No one wants to read a Terms Of Service (TOS), particularly a long one. However, Terms Of Service can hold a lot of information that it is very important to know, such as how sites are tracking you or managing your data. TOS;DR already exists, but its categorization is both manual and tends to have a slow turnaround time; therefore, if you encounter an uncategorized site, you're out of luck, at least for a while. AutoTOS, on the other hand, automatically picks out the most important bits and presents them to you on any TOS in an easy-to-read format.
What it does
Upon adding the text of a TOS onto the website, we use a NLP model to determine the important parts of the TOS, list them, and weight them to come up with a score of how "fair' the TOS treats the user, as well as a more granular view of what the TOS says that still focuses on the important parts for users.
How we built it
AutoTOS is built upon a custom natural language processing model trained with data taken from TOS;DR, a database of labeled excerpts from TOS documents.
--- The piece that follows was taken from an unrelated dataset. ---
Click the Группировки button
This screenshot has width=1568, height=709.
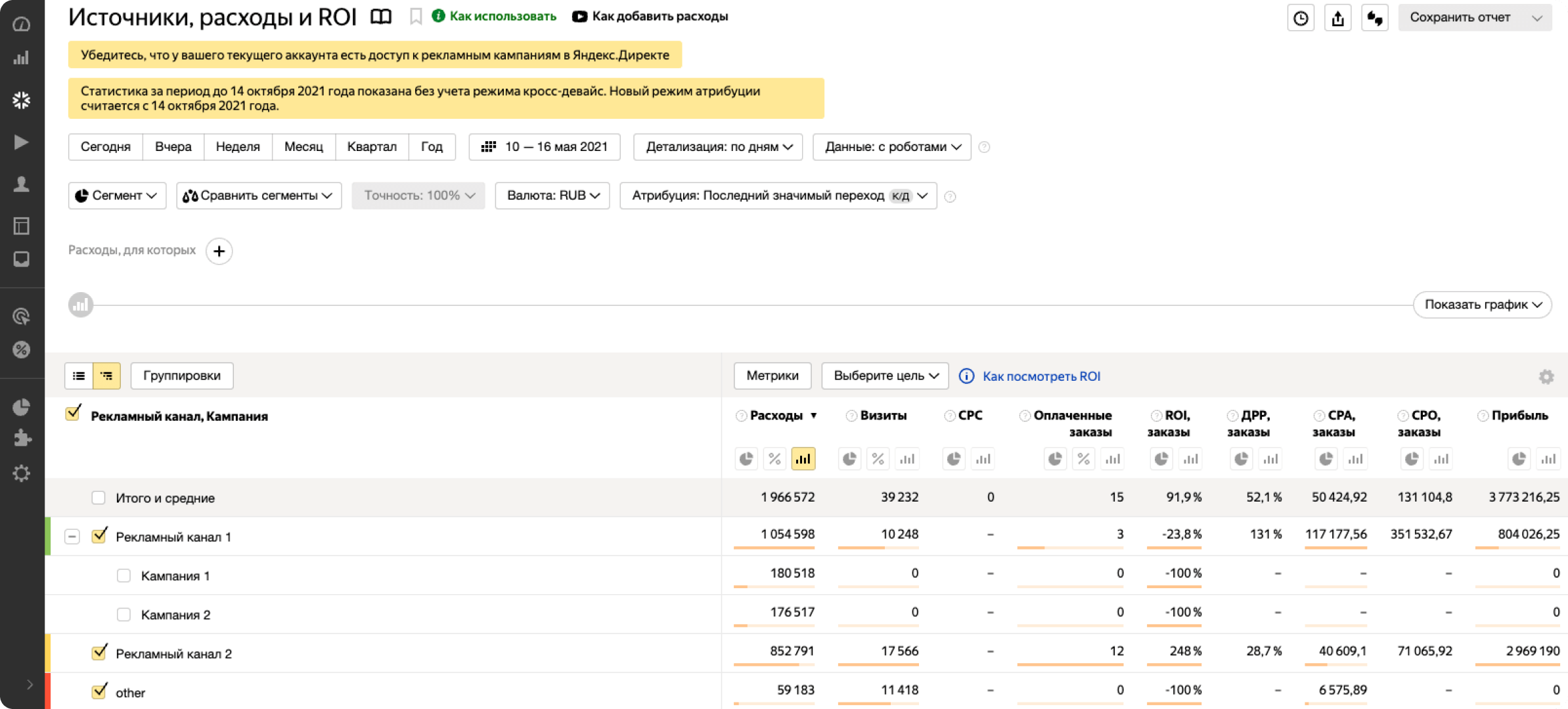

We achieved 90% average precision across over 15 annotation types and trained the model with the help of Google Cloud’s AI Platform using TensorFlow and the RoBERTa natural language processing model. Google Cloud’s AI Platform’s beta Custom Prediction service acts as the connection between our model and the frontend--we’re able to connect custom tokenization, prediction, and sentiment analysis functions to user input with a simple REST API call.
Challenges we ran into
Properly tokenizing data from TOS;DR for training data was initially difficult; we had to go through several methods to get good results from NLP model training. At the very end, after we'd trained the model, we also ran into some difficulty actually hosting the API.
What's next for Auto TOS
An extension! Right now we only have a website, but that's slightly inconvenient, unlike an extension. Plus, we'd like to have the ability to cache TOSes and the ability to get TOSes from a root site for greater efficiency and user convenience.
As AutoTOS collects more data from its users, we'll also be able to further improve to accuracy of our detections and even add new types of annotations in a form of active learning.